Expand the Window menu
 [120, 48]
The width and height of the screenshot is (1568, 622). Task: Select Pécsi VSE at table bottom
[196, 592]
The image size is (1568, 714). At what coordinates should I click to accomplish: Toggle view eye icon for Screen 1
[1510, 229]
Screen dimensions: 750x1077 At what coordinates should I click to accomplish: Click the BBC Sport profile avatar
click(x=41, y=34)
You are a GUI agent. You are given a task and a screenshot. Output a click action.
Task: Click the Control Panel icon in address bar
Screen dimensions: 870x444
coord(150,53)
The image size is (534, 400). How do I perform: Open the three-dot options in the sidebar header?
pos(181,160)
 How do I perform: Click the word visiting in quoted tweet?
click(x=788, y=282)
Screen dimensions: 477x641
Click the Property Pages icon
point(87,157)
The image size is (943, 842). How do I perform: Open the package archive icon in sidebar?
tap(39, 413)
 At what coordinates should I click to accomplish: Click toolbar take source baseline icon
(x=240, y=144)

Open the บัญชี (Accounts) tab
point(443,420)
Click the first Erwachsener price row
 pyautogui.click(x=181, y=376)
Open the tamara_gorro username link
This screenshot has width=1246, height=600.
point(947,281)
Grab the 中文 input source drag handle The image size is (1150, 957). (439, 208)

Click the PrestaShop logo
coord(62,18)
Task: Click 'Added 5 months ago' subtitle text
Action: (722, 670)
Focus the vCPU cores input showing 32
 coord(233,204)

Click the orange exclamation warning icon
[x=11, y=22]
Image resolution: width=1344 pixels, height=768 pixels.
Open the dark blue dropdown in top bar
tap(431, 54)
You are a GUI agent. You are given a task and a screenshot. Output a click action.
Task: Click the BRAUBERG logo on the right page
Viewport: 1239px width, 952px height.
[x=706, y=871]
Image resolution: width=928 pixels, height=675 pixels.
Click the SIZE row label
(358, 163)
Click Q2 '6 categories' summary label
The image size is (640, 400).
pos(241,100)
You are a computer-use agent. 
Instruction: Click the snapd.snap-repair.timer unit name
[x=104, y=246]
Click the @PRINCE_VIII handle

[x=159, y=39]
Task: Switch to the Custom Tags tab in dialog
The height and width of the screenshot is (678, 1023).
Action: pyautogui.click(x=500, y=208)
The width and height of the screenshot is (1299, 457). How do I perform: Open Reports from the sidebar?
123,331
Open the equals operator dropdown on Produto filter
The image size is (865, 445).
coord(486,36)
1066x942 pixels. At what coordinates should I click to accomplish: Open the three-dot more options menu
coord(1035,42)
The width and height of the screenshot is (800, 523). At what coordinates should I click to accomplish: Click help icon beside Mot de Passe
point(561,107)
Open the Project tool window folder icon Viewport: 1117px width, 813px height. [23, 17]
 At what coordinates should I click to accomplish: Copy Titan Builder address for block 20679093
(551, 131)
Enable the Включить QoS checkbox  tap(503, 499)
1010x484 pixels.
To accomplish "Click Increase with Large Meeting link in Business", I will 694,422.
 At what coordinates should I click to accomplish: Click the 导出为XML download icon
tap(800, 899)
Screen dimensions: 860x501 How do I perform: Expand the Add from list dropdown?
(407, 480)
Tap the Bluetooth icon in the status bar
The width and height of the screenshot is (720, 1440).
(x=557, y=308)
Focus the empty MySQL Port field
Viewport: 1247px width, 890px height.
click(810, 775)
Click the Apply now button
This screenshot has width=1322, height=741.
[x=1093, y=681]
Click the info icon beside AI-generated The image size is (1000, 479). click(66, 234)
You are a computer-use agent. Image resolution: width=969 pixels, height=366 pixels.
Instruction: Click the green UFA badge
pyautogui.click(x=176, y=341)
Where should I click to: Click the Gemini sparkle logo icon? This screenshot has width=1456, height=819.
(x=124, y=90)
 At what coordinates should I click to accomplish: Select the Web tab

> Required work
Repeat the records above exactly, with nothing left out.

> Task result
Expand the Window menu
 [120, 48]
The width and height of the screenshot is (1568, 622). Task: Select Pécsi VSE at table bottom
[196, 592]
The image size is (1568, 714). At what coordinates should I click to accomplish: Toggle view eye icon for Screen 1
[1510, 229]
Screen dimensions: 750x1077 At what coordinates should I click to accomplish: Click the BBC Sport profile avatar
click(x=41, y=34)
You are a GUI agent. You are given a task and a screenshot. Output a click action.
Task: Click the Control Panel icon in address bar
Screen dimensions: 870x444
coord(150,53)
The image size is (534, 400). How do I perform: Open the three-dot options in the sidebar header?
pos(181,160)
 How do I perform: Click the word visiting in quoted tweet?
click(x=788, y=282)
Screen dimensions: 477x641
Click the Property Pages icon
point(87,157)
The image size is (943, 842). How do I perform: Open the package archive icon in sidebar?
tap(39, 413)
 At what coordinates should I click to accomplish: Click toolbar take source baseline icon
(x=240, y=144)

Open the บัญชี (Accounts) tab
point(443,420)
Click the first Erwachsener price row
 pyautogui.click(x=181, y=376)
Open the tamara_gorro username link
This screenshot has width=1246, height=600.
point(947,281)
Grab the 中文 input source drag handle The image size is (1150, 957). (439, 208)

Click the PrestaShop logo
coord(62,18)
Task: Click 'Added 5 months ago' subtitle text
Action: (722, 670)
Focus the vCPU cores input showing 32
 coord(233,204)

Click the orange exclamation warning icon
[x=11, y=22]
Image resolution: width=1344 pixels, height=768 pixels.
Open the dark blue dropdown in top bar
tap(431, 54)
You are a GUI agent. You are given a task and a screenshot. Output a click action.
Task: Click the BRAUBERG logo on the right page
Viewport: 1239px width, 952px height.
[x=706, y=871]
Image resolution: width=928 pixels, height=675 pixels.
Click the SIZE row label
(358, 163)
Click Q2 '6 categories' summary label
The image size is (640, 400).
pos(241,100)
You are a computer-use agent. 
Instruction: Click the snapd.snap-repair.timer unit name
[x=104, y=246]
Click the @PRINCE_VIII handle

[x=159, y=39]
Task: Switch to the Custom Tags tab in dialog
The height and width of the screenshot is (678, 1023).
Action: pyautogui.click(x=500, y=208)
The width and height of the screenshot is (1299, 457). How do I perform: Open Reports from the sidebar?
123,331
Open the equals operator dropdown on Produto filter
The image size is (865, 445).
coord(486,36)
1066x942 pixels. At what coordinates should I click to accomplish: Open the three-dot more options menu
coord(1035,42)
The width and height of the screenshot is (800, 523). At what coordinates should I click to accomplish: Click help icon beside Mot de Passe
point(561,107)
Open the Project tool window folder icon Viewport: 1117px width, 813px height. [23, 17]
 At what coordinates should I click to accomplish: Copy Titan Builder address for block 20679093
(551, 131)
Enable the Включить QoS checkbox  tap(503, 499)
1010x484 pixels.
To accomplish "Click Increase with Large Meeting link in Business", I will 694,422.
 At what coordinates should I click to accomplish: Click the 导出为XML download icon
tap(800, 899)
Screen dimensions: 860x501 How do I perform: Expand the Add from list dropdown?
(407, 480)
Tap the Bluetooth icon in the status bar
The width and height of the screenshot is (720, 1440).
(x=557, y=308)
Focus the empty MySQL Port field
Viewport: 1247px width, 890px height.
click(810, 775)
Click the Apply now button
This screenshot has width=1322, height=741.
[x=1093, y=681]
Click the info icon beside AI-generated The image size is (1000, 479). click(66, 234)
You are a computer-use agent. Image resolution: width=969 pixels, height=366 pixels.
Instruction: Click the green UFA badge
pyautogui.click(x=176, y=341)
Where should I click to: Click the Gemini sparkle logo icon? This screenshot has width=1456, height=819.
(x=124, y=90)
 At what coordinates should I click to accomplish: Select the Web tab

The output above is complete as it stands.